The World is Asymmetrical: Davos, Globalization and the Safety Match
by Charles Lemos, Thu Jan 29, 2009 at 09:31:32 PM EST
It does not get much more humble than a safety match, but through its history the forces at work in globalization are rather clearly demonstrated. The world's match industry dates to the nineteenth century. In 1827, the friction match was invented by a British chemist John Walker using potassium chlorate and antimony sulfide on the burner side. In 1844, two brothers in Sweden, Johan Edvard Lundstrom and Carl Frans Lundstrom, established a match factory in Jonkoping to manufacture lucifer matches. The lucifer match had a fatal flaw however, it ignited too easily but in 1855, Johan Edvard Lundstrom invented the Swedish-style safety match, the same match that we use now, by separating the combustible ingredients between the match stick head and the striking surface using newly discovered red phosphorus.
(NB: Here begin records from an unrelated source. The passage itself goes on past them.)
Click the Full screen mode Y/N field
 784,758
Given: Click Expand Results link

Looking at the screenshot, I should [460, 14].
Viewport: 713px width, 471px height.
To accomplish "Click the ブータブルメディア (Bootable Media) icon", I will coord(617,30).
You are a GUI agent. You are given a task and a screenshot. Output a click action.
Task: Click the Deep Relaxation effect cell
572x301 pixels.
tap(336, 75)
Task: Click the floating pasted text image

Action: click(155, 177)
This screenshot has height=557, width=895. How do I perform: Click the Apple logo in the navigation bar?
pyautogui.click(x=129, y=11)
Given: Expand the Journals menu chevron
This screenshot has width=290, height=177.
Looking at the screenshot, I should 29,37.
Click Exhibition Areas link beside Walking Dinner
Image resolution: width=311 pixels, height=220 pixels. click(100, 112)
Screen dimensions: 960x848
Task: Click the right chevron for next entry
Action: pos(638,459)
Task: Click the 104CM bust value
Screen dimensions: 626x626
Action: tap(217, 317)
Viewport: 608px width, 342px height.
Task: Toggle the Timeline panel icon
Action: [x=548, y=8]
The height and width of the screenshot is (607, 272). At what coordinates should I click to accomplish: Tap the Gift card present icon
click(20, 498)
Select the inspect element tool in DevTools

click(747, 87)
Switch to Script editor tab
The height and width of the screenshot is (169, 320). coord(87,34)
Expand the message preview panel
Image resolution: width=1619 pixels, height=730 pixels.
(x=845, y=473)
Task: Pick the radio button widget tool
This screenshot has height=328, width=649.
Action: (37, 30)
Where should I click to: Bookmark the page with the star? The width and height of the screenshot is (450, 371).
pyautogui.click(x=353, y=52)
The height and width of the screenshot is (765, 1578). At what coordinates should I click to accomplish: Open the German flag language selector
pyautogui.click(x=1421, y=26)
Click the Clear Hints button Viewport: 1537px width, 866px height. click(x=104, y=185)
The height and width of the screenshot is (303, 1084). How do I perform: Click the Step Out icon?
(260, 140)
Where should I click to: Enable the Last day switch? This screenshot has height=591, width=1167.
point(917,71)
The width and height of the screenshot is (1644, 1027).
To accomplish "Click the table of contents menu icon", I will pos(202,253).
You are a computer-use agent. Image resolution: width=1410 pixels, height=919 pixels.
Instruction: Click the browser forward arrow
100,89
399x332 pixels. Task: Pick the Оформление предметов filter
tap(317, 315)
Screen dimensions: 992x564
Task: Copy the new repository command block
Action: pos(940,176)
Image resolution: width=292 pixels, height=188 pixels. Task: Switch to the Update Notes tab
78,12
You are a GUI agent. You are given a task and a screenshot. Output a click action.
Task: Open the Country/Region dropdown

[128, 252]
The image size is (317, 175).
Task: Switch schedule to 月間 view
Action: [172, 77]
For most of the rest of the nineteenth century, Sweden and then Japan (Makoto Shimizu went to Sweden in 1879 and brought back the technology) would dominate the global trade in matches but even so the world's match industry through 1914 is best described as autarkic. Local demand was largely met by local manufacturing.
As a result of severe competition prior to the First World War, the Swedish match industry underwent consolidation from 20 to two companies. One of these two surviving companies, Aktiebolaget Förenade Tändsticksfabriker (Förenade), was led by Ivar Kreuger. Between 1913 and 1932, Ivar Kreuger, who came to be known as the "Swedish Match King," would turn his small, family-owned match business into a $600 million global match empire. By 1917, Kreuger formed the Svenska Tändsticks Aktiebolaget, or in English, the Swedish Match AB (the company formally changed its name to the English version in 1980).
Despite the economic upheavals and political disruptions of the interwar period, Swedish Match had manufacturing operations in 36 countries including monopolies in 16 countries controlling nearly 60% of the world's match production. Kreuger's companies lent over $300 million dollars to governments in Europe, Latin America, and Asia in exchange for national match monopolies. Relying on international capital markets to finance acquisitions and to secure monopoly deals, by 1929 the stocks and bonds of Kreuger match companies were the most widely held securities in the world, including the most widely held in the US. When Kreuger committed suicide in 1932, forensic auditors discovered that Kreuger had operated a giant pyramid scheme, commonly called Ponzi schemes. His accounts were ridden "with fictitious assets, the truth hidden in a maze of over 400 subsidiary companies". Swedish Match's deficits exceeded Sweden's national debt. Funny how things just don't change though Bernard Madoff is sadly still alive.